Pilih Close Ending, Twist Ending atau Cliffhanger? Penutup cerita menjadi kunci keberhasilan sebuah cerita pendek. Setiap penulis tentu ingin memberi kesan mendalam pada pembaca dan biasanya akan dimaksimalkan pada bagian akhir.
Tetapi mana yang lebih baik, akhir cerita yang menjawab semua pertanyaan atau kesimpulan, yang mengejutkan dan tidak terduga, atau tanpa kesimpulan alias digantung?
Tentu ini bukan pilihan terkait baik dan buruk. Semua memiliki kelemahan dan kelebihan masing-masing. Twist ending memang bisa menjadi klimaks sebuah cerita. Karena klimaks sudah diakhir, maka tidak ada lagi antiklimaks. Pembaca tidak diberi “tangga” untuk menurunkan ketegangan cerita. Terkesan mendadak dan bikin syok.
Cliffhanger juga tidak kalah berkesan jika pandai memainkan ritme atau plot ceritanya. Pembaca akan bertanya-tanya bagaimana kelanjutan cerita antar tokoh, dan kemudian menyimpulkan sendiri sesuai persepsinya berdasar pemahaman cerita.
Hal itu tidak ditemukan dalam close ending. Konflik cerita dituntaskan melalui sebuah kesimpulan yang tuntas. Persoalannya, seringkali “kemauan” penulis berbeda dengan harapan atau ekspektasi pembaca. Maunya pembaca happy ending, tapi penulis menutup ceritanya dengan akhir yang tragis, misalnya.
Pilihan akhir cerita sebaiknya disesuaikan dengan genre. Untuk cerita-cerita horor, thriller, dan detektif, mungkin lebih pas menggunakan twist ending.

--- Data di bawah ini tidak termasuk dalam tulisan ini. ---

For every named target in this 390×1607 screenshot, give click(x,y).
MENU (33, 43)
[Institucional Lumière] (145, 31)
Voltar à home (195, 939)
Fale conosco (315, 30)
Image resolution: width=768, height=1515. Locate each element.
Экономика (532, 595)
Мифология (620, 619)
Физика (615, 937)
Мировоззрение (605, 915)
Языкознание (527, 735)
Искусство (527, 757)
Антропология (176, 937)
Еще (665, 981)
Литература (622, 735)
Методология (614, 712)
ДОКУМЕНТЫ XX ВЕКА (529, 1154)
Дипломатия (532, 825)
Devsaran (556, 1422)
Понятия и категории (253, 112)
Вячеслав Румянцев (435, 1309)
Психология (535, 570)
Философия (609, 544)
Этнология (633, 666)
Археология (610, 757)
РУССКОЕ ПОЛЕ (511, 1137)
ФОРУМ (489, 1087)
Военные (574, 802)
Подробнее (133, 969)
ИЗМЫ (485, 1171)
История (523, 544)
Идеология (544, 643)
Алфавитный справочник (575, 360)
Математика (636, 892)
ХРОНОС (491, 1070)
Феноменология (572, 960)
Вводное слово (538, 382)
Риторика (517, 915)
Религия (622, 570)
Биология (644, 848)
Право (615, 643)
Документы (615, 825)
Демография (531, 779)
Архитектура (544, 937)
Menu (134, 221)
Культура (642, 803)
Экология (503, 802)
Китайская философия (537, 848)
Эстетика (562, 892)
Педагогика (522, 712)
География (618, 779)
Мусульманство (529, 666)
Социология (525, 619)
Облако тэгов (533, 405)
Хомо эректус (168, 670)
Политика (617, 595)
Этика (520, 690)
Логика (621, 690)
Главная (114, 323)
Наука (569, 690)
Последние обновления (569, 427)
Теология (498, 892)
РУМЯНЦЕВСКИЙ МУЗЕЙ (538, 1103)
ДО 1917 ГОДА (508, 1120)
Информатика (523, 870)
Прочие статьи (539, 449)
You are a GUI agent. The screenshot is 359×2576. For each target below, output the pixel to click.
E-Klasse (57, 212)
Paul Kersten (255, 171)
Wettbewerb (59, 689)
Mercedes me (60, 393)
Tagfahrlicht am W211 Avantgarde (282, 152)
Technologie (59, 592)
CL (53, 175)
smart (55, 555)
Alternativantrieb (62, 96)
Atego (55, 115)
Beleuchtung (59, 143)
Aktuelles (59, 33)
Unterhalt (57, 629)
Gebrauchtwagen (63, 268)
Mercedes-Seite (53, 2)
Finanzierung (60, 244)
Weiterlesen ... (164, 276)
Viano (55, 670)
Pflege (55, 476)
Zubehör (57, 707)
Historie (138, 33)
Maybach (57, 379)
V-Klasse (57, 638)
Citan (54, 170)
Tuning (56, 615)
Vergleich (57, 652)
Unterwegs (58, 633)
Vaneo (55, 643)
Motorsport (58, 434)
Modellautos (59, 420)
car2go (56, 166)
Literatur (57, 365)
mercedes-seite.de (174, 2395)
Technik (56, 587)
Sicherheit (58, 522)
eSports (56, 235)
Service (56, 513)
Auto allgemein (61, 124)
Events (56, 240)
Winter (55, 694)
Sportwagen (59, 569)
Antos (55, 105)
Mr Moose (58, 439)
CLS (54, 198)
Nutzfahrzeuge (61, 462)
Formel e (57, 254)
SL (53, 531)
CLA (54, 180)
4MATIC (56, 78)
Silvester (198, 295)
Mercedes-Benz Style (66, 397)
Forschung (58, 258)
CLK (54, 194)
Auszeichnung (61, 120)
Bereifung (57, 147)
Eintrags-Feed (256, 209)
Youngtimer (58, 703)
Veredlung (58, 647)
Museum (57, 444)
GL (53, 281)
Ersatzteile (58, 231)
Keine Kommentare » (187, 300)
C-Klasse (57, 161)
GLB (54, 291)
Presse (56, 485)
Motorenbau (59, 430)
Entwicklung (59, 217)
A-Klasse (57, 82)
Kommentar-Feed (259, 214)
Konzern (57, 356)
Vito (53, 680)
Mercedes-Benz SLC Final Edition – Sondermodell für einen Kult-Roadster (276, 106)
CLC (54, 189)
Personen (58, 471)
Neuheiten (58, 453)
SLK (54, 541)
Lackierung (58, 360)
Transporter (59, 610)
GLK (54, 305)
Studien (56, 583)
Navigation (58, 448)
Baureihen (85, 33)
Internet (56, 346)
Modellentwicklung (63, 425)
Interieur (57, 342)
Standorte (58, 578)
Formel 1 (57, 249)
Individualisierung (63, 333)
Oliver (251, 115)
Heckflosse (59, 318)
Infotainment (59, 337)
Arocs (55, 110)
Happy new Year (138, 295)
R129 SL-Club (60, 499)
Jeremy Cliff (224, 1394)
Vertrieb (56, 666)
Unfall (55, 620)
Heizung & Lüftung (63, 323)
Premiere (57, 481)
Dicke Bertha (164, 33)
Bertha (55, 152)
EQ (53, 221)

Cerpen horor berjudul “Lelaku Ajian Jaran Goyang” karya Lilik Fatimah Azzahra memiliki penutup yang benar-benar tidak terduga. Silakan baca di risalahmisteri.com
Namun untuk cerita roman, slice of life, dan sejenisnya, akan lebih cocok menggunakan akhir yang datar, baik berupa kesimpulan maupun cliffhanger. Oleh karenanya, klimaks sudah terjadi di tengah, atau bahkan di awal cerita, sehingga endingnya menjadi antiklimak.